Inside. The only author who seems able to soothe me during this Trumpdemic of death, illness, racial hatred, and joblessness here in my hermitage is Hunter S. Thompson. I know he's crazy, wild, rude, drug-addled, psychotic and selfish, but he also says a lot of things that are terribly true about human nature and about how twisted The American Dream is, as lived. So, I picked up my Kindle and settled in. Whatta ya know? Today's chapter was about an article Thompson had done for Scanlan's Monthly in 1970: "The Kentucky Derby is Decadent and Depraved." How timely. I read it, amused and once again in awe of how he managed so often to combine goofy exaggeration with ferocious truth telling.
When scientists first identified zugunruhe, what amazed them most was that, when migration season arrived, caged animals exhibited the same restlessness and anxiety as wild animals. Perhaps changes in the length and quality of daylight and temperature aroused them. The survival benefits of arousal for wild animals were obvious, but of what benefit were anxiety and restlessness to confined animals? Perhaps including ourselves during shutdown.
It being Saturday night, our vegetarian pizza with extra feta arrived. And I mixed a well-made Manhattan. Hooray for Saturday night. Over to the sofa after that – for the Kentucky Derby, now all the more interesting after reading Thompson's "Decadent and Depraved" article that afternoon. But the race was a sanitized event. No audience. Not even bobble-heads with feathered fascinators in the stands. A great, careful bubble had been put around the two-minute horse race, with no mention or sight of the unhappy people marching nearby in support of a local young woman who'd been murdered in her bed by police this past spring. Fortunately for those who hate irony, the horse named "Tiz the Law" lost. To "Authentic"! A portender of racial justice rounding the bend?
Saturday still: pizza, horse race, and now a rented movie. Saturday is what we call "story movie" night. No docs. Hope for the best. Preferably something grand and Hollywoodish. Or funny and bright, so we watched Pedro Almodovar's "Women on the Verge of a Nervous Breakdown." Bright and funny, charmingly visual and well-paced, it was an entertaining telenovela. But totally urban and punctuated by car chases and gunshots. We each gave it an "8" (of 10). Good enough. Time for bed.
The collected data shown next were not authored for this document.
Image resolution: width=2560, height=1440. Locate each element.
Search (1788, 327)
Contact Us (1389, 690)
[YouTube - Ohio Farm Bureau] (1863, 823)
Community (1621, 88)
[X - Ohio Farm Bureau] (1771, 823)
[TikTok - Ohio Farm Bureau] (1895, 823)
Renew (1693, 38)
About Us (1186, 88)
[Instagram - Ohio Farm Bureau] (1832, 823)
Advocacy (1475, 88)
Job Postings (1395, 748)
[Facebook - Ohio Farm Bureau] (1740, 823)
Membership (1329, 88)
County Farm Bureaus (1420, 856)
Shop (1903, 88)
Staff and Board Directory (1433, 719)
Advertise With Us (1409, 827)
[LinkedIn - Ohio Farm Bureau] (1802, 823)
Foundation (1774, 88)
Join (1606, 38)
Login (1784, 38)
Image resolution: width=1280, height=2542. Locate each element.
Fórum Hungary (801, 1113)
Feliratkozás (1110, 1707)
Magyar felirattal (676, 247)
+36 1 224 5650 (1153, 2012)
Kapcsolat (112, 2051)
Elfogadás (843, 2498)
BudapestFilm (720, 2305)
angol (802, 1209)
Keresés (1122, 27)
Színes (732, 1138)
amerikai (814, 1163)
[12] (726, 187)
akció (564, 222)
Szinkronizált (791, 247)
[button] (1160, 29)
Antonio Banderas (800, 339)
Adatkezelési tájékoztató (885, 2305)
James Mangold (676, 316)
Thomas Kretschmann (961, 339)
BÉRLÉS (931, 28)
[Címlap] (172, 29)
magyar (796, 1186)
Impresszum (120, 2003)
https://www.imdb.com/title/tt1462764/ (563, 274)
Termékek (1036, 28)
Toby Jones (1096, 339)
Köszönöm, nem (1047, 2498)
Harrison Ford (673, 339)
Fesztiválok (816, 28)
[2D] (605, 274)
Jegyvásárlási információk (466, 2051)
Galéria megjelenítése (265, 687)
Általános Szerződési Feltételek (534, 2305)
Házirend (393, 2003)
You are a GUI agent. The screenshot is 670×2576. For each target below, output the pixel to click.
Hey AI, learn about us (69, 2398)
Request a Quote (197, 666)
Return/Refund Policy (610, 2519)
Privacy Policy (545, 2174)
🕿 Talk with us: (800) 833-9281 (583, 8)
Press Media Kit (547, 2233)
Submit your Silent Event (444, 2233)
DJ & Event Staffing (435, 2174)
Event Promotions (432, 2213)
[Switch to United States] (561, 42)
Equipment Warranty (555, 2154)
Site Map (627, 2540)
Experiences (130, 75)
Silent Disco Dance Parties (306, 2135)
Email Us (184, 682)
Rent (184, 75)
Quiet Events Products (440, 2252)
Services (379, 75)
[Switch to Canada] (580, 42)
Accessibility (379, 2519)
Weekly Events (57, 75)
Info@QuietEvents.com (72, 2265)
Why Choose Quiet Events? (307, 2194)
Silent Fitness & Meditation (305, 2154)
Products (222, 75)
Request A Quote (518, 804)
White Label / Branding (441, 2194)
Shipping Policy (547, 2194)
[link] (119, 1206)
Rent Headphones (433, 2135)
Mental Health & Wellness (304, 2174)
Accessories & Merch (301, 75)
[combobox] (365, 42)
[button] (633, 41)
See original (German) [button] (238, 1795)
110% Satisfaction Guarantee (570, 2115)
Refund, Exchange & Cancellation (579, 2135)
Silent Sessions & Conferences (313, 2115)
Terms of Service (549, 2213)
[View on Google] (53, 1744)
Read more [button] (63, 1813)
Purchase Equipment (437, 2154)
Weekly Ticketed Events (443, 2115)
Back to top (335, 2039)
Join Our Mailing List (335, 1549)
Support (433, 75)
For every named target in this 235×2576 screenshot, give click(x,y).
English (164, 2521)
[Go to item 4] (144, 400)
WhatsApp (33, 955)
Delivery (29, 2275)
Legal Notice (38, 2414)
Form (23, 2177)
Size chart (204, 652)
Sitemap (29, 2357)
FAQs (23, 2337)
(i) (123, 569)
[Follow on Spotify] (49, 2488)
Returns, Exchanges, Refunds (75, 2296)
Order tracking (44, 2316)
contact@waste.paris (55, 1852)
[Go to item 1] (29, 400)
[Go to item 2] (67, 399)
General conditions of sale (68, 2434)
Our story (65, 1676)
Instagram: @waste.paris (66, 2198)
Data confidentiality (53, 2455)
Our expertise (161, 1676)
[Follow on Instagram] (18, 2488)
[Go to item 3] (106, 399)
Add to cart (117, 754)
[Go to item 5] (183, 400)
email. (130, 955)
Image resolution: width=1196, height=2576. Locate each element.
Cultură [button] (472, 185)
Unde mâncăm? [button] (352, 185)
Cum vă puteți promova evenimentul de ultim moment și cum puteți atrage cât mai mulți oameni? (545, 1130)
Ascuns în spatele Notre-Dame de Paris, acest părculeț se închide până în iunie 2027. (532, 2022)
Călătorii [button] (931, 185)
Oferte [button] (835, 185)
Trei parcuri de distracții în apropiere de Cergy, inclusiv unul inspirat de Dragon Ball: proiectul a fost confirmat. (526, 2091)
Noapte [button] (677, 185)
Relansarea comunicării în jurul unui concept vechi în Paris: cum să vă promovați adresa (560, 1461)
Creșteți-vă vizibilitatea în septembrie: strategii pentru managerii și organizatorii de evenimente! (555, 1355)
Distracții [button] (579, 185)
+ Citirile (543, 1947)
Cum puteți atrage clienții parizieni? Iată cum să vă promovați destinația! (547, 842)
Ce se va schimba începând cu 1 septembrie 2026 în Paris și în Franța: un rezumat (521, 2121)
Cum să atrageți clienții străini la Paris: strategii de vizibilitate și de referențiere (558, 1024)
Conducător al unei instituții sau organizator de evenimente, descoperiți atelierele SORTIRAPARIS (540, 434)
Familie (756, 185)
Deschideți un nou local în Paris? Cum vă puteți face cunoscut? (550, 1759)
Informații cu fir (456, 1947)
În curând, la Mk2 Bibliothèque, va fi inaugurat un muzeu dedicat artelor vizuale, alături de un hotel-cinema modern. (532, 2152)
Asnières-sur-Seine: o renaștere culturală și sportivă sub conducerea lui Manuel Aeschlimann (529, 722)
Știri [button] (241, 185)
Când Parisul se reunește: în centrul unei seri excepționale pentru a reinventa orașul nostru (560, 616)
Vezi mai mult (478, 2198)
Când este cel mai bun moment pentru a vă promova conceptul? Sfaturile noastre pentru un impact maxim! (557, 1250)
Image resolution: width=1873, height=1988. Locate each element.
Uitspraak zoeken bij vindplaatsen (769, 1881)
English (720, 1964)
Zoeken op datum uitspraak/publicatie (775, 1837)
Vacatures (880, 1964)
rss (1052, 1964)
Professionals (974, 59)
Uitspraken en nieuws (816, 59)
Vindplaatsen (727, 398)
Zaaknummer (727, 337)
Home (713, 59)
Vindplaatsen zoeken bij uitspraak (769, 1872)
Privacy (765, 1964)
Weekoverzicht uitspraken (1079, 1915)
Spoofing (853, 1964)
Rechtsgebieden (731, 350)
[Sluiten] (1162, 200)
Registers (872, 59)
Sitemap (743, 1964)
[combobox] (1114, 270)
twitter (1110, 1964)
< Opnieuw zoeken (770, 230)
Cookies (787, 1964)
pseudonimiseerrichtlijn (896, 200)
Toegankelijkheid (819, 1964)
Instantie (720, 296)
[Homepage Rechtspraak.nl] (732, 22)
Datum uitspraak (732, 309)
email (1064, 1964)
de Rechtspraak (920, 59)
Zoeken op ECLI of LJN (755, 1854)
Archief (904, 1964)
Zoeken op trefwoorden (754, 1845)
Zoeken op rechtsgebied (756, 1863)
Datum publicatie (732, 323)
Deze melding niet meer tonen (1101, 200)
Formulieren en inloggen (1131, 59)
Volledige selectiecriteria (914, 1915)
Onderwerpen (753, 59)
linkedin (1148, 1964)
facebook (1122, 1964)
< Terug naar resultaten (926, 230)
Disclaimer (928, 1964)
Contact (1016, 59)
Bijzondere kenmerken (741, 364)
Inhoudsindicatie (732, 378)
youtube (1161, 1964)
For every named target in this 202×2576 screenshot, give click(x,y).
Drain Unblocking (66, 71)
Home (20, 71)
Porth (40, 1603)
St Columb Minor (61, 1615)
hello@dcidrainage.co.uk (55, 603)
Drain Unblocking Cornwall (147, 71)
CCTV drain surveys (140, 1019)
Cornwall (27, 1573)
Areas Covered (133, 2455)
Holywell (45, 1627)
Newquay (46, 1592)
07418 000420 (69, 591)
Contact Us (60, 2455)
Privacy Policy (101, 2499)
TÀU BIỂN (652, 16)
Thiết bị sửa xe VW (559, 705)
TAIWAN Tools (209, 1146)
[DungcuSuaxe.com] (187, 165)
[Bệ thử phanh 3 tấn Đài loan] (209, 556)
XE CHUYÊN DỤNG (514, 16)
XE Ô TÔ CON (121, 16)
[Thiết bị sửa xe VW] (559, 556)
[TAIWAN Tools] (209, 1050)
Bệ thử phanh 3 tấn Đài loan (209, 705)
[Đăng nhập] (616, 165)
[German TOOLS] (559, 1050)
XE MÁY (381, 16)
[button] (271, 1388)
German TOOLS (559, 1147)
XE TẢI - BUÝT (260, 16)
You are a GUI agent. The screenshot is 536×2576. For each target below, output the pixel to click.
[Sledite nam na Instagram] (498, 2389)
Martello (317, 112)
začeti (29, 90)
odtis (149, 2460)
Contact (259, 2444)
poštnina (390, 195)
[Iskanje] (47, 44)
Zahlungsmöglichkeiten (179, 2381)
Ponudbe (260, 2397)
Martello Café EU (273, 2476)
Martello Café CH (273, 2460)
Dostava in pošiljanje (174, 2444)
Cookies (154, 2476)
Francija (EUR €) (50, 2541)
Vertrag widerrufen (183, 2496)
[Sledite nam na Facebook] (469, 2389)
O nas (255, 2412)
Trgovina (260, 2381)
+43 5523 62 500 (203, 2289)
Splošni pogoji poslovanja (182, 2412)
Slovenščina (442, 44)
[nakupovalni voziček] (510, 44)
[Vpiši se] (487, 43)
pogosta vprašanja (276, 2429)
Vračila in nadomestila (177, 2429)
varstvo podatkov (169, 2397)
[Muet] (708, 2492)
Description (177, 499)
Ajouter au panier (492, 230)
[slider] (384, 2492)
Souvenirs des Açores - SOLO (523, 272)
Except for one more thing I needed to do. Lights out on the back patio, I walked out and stood on the edge in the dark, where the grass and bushes and other world begin. A day of work, and covid worry, and isolation, with cars symbolically going up and down the one-way street. A yard lumpy with tunneling voles and moles and mice and cicada-killers, on which walked, or slithered, crickets, slugs and snakes and toads and possums and woodchucks and raccoons and, last week for the first time, deer.
I was wearing shorts and the cool air on the back of my legs felt like I'd waded into a pond. A nearby neighbor's grandchildren had been swimming in his pool all day, filling the air with the sweet sound of children's laughter, like some audiofile from an ancient parable of what life on earth once was. Now it was quiet. No wind. Quiet enough to hear, if I stood still, the low "whinnying" call of a pair of screech owls in one of local trees. They came closer, still high up, but still the sound of a world wilder in a better way.
I wondered if I stood there on the border long enough I might hear all the animals' plans, perhaps their whispers, hear them say about us, "Are they gone yet?"